Please write out every line from the start of the rows through the line containing "819 538-9708 (185, 2255)", inclusive, shifting each coordinate in the answers by adding 97 to both numbers.

-=-=-=-=-

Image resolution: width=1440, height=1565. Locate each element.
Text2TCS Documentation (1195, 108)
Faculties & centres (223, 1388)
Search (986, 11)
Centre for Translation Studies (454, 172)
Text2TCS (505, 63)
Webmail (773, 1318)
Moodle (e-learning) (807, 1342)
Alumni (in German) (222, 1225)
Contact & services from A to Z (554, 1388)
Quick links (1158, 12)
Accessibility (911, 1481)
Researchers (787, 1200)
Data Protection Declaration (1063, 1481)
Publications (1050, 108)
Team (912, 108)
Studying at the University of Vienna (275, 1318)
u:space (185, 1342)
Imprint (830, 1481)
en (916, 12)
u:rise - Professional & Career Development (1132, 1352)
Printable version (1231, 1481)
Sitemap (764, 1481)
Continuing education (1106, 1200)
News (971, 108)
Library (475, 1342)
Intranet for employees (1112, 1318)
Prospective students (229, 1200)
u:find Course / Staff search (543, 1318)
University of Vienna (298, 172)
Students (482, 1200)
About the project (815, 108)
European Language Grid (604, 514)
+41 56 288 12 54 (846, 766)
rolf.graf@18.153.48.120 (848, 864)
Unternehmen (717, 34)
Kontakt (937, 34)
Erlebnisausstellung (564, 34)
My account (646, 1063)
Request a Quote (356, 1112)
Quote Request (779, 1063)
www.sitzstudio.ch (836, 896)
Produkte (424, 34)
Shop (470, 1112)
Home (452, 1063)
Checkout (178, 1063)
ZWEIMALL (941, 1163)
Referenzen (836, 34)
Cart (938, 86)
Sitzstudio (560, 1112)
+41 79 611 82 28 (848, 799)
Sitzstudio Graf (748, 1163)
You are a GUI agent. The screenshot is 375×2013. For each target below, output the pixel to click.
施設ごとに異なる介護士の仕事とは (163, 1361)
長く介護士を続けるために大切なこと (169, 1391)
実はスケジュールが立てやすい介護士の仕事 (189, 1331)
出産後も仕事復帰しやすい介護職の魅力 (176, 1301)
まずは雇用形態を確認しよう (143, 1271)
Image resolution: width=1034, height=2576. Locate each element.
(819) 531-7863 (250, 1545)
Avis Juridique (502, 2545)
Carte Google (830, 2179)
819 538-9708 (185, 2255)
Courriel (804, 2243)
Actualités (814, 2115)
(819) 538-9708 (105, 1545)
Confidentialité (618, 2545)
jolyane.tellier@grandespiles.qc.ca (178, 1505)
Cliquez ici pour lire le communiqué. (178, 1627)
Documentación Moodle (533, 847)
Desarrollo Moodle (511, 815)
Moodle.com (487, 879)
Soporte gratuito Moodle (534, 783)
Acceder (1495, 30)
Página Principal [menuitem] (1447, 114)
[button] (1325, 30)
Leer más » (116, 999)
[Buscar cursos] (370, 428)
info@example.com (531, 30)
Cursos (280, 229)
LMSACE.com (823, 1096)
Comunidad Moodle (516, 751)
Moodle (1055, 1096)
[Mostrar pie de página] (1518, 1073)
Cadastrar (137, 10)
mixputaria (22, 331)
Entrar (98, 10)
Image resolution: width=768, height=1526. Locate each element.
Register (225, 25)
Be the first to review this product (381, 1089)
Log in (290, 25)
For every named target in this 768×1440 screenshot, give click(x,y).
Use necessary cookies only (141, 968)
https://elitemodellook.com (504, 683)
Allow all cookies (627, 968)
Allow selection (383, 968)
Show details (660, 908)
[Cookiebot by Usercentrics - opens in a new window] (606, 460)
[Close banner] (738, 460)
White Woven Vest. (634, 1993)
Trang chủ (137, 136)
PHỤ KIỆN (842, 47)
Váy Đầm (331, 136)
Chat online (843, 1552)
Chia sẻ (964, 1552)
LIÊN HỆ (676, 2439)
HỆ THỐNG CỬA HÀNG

-=-=-=-=-

▶ _The reply_:
Image resolution: width=1440, height=1565. Locate each element.
Text2TCS Documentation (1292, 205)
Faculties & centres (320, 1485)
Search (1083, 108)
Centre for Translation Studies (551, 269)
Text2TCS (602, 160)
Webmail (870, 1415)
Moodle (e-learning) (904, 1439)
Alumni (in German) (319, 1322)
Contact & services from A to Z (651, 1485)
Quick links (1255, 109)
Accessibility (1008, 1578)
Researchers (884, 1297)
Data Protection Declaration (1160, 1578)
Publications (1147, 205)
Team (1009, 205)
Studying at the University of Vienna (372, 1415)
u:space (282, 1439)
Imprint (927, 1578)
en (1013, 109)
u:rise - Professional & Career Development (1229, 1449)
Printable version (1328, 1578)
Sitemap (861, 1578)
Continuing education (1203, 1297)
News (1068, 205)
Library (572, 1439)
Intranet for employees (1209, 1415)
Prospective students (326, 1297)
u:find Course / Staff search (640, 1415)
University of Vienna (395, 269)
Students (579, 1297)
About the project (912, 205)
European Language Grid (701, 611)
+41 56 288 12 54 (943, 863)
rolf.graf@18.153.48.120 (945, 961)
Unternehmen (814, 131)
Kontakt (1034, 131)
Erlebnisausstellung (661, 131)
My account (743, 1160)
Request a Quote (453, 1209)
Quote Request (876, 1160)
www.sitzstudio.ch (933, 993)
Produkte (521, 131)
Shop (567, 1209)
Home (549, 1160)
Checkout (275, 1160)
ZWEIMALL (1038, 1260)
Referenzen (933, 131)
Cart (1035, 183)
Sitzstudio (657, 1209)
+41 79 611 82 28 (945, 896)
Sitzstudio Graf (845, 1260)
You are a GUI agent. The screenshot is 375×2013. For each target below, output the pixel to click.
施設ごとに異なる介護士の仕事とは (260, 1458)
長く介護士を続けるために大切なこと (266, 1488)
実はスケジュールが立てやすい介護士の仕事 (286, 1428)
出産後も仕事復帰しやすい介護職の魅力 (273, 1398)
まずは雇用形態を確認しよう (240, 1368)
Image resolution: width=1034, height=2576. Locate each element.
(819) 531-7863 (347, 1642)
Avis Juridique (599, 2642)
Carte Google (927, 2276)
819 538-9708 (282, 2352)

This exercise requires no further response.